My favorite fish vendor
What's left
The pristine super markets of today have distanced us from what food really looks like. Watermelon isn't actually diced cubes of fuchsia fruity flesh - it is actually a large, hard, green oval-shaped thing that you have to chop up in order to get to the fruity flesh - and remember seeds? In most countries they are still not a thing of the past. Chicken is actually not the perfectly clean piece of pink meat that we know as chicken breast - it is actually full of veins and bones, feathers, and feet that you have to clean and cut. How long has it been since you saw a chicken? I'm talking about the whole shebang - the complete chicken that you are about to eat? A while, I'm sure.
pig snout
My point is that public food markets remind us of what food really looks like. I enjoy taking my son there because I want him to know what real ingredients smell, feel, and taste like. Of course we also buy things from a box and inevitably eat processed foods, but I believe it's important to always return to the real stuff. The original food that we, as humans are meant to eat.
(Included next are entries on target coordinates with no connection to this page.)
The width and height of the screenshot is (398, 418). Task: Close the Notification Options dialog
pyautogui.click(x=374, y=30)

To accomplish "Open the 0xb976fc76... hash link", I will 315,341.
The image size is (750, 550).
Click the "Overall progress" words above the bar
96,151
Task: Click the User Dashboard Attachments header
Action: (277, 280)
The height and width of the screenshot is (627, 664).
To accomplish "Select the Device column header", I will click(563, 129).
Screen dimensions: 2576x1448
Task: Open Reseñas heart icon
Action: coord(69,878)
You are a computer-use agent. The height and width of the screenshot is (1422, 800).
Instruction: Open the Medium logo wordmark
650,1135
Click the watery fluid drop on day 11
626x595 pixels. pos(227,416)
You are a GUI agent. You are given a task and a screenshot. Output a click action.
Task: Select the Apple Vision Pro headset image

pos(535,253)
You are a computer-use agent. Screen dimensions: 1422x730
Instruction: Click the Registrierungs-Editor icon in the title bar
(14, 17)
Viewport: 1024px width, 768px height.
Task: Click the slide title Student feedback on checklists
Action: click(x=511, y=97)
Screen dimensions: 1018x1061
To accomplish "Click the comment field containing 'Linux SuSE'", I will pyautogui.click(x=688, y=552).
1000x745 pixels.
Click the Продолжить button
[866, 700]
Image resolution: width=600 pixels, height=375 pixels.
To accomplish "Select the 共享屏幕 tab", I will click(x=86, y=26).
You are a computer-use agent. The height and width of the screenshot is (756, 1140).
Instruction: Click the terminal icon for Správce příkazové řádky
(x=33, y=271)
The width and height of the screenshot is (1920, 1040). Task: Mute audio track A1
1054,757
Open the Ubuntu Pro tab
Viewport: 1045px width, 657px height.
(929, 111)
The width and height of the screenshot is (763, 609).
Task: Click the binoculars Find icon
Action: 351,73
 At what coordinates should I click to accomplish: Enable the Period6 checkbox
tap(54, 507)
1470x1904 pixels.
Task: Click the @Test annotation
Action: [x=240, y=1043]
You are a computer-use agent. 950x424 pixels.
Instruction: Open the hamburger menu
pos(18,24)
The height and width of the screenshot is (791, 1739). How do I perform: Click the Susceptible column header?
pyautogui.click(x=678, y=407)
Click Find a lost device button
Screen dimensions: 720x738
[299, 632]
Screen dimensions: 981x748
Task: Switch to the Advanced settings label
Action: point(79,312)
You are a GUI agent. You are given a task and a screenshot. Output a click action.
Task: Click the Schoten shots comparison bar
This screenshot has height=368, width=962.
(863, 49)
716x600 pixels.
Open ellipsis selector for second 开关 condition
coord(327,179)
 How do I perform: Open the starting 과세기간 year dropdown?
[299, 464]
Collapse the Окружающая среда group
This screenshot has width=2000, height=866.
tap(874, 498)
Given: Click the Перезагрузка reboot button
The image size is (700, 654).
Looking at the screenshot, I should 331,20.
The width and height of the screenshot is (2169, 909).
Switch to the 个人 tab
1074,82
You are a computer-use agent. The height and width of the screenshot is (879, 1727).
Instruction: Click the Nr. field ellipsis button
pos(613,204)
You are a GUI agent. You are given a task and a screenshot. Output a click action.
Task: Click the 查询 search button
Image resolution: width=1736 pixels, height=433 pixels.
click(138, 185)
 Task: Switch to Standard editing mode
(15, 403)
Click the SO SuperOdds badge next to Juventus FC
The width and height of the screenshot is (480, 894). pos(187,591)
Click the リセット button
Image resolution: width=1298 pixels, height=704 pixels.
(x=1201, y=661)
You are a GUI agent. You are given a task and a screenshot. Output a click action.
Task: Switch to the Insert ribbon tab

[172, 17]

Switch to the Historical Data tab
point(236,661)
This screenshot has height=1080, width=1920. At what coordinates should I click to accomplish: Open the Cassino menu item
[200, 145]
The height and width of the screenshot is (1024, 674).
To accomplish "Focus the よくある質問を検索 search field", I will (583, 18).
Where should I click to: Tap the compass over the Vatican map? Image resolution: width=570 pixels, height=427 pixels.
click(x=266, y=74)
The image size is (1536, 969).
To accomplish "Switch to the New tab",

I often wonder if cancer rates are going up because we're eating so many processed foods. I'm no expert, but I feel better eating the real stuff. Bones, veins, and all.

hot sauce and chutneys
So, this morning, armed with my Mexican market bag, we headed to the public market in downtown Port of Spain. Here, vendors set up tables and sell everything from pig feet, salt fish, cow liver, tongue, and intestines to plantains, okra, hot pepper, red snapper, shark, bread fruit, and lions, and tigers, and bears, oh my!

I love this place. People are always eager to tell you about their produce, especially when they proudly explain that they grew it themselves. Many others import produce since Trinidad imports most of the goods consumed in the country. 
Locally grown okra
My market bag full of goodies, we headed to my friend's house to cook the things we bought. Tomorrow's blog = Trinidadian home cooking.

1 comment:

  1. Omg! I love this! I hate going to the market I just buy all my stuff at the grocery near campus :P But my grammy goes to the market and buys stuff. She walks around all day looking for a bargain!